J’eus l’idée de lui retourner le compliment, et d’écrire un sonnet qui lui rende hommage, et qui exalte la douceur des femmes de France.
Le vitrail et les autres allusions religieuses font partie de cette Culture qu’Agnès diffuse à profusion, pour le plaisir de tous.
Les deux mots de la fin sont empruntés à Baudelaire :  » Le Romantisme est une grâce, divine ou infernale, qui nous a laissé des stigmates éternels. »

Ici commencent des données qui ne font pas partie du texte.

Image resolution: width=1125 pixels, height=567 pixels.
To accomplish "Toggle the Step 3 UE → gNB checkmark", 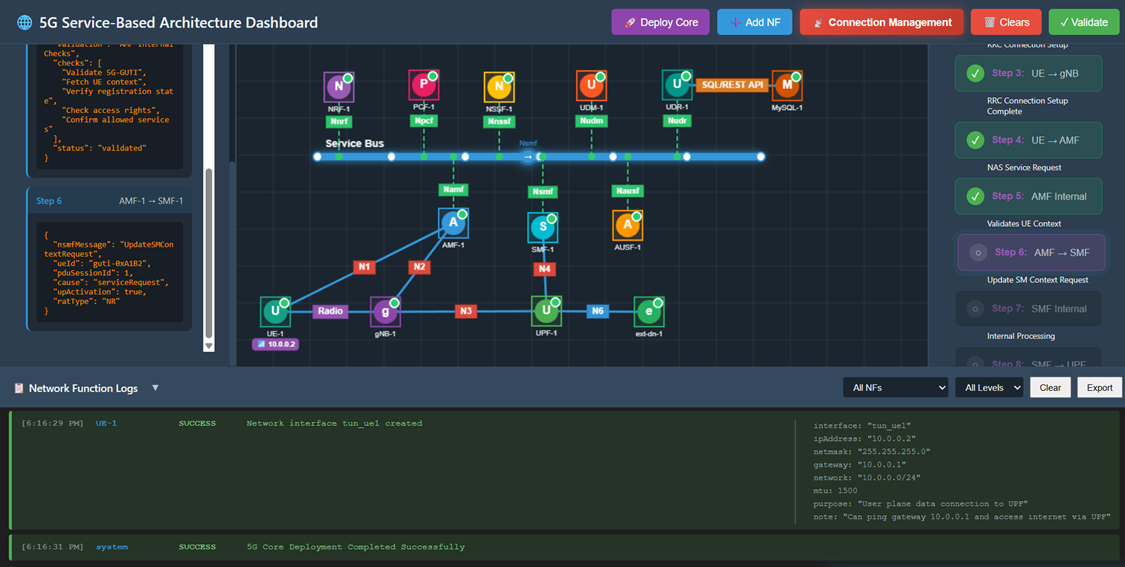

SONNET-FANTAISIE, à Agnès des Granges.

« Ces mots, que vous tissez avec tant de finesse,
Sont un rai de lumière, jailli d’un pur diamant
Éclairé par l’Amour ! Et mon regard s’abaisse,
Ébloui par l’éclat de votre cœur aimant.

Océan de lumière, de ton abysse émerge
Une ondine d’écume, de perle et de corail :
Cette Femme de France est fille de la Vierge,
Un reflet de Marie descendue d’un vitrail,

Modèle de lumière pour nos femmes de France,
Tendres pour leurs époux, dévouées pour l’Enfance
Qui grandit dans la joie par leurs soins maternels
Et devient des Français ! – des lions, par la vaillance,
Mais leur cœur de colombe a pitié des souffrances :
Le Christ y a gravé ce stigmate éternel. »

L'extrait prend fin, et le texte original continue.